Daniel Nee/Patch.comSister 'Bruni' of Brick Township, N.J. became a construction coordinator in the wake of Sandy.
By Daniel Nee
Patch.com

Since she decided to become a nun at the age of 12, Sister Brunilda Ramos has ministered to many people and held many roles within her religious order, the Religious Teachers Filippini. Construction coordinator, however, was not one she expected.

Along with Sr. Dolores Bianchi, Ramos, known as Sr. Bruni, runs the St. Joseph's By the Sea retreat house, just north of Brick Beach III in Brick.
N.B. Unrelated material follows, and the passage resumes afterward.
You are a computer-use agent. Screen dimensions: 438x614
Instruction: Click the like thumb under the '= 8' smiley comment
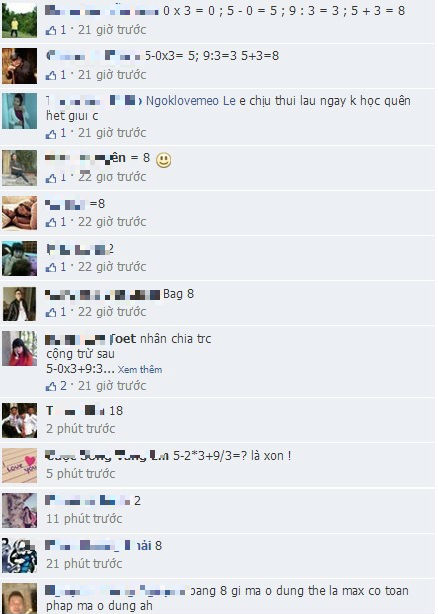coord(51,178)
And within the next two weeks – just over a year after Superstorm Sandy struck – the house will open its doors for quiet reflection and spiritual growth by the ocean once again.

It has been a year of tears, hard work and the building of loving relationships with other Brick residents that will last years to come for Ramos, 62, and Bianchi, 76, her best friend.

"Together, we have been able to do something beautiful for one another," said Ramos.

She held back tears the morning before the one-year anniversary of Sandy's landfall at the Jersey Shore. The storm caused a massive degree of damage to the oceanfront retreat house, which sleeps 20, and the smaller convent next door that she calls home. (See before and after photos on Patch.com)

When Ramos and Bianchi were able to return a few weeks after the storm struck, sand was everywhere, she said. The ocean overwashed the small dune in front of the three-story retreat house and burst through the dining room and kitchen, flowing toward the entrance. Appliances were ruined, walls were covered in mold, carpets were ripped up and the walls had holes in them.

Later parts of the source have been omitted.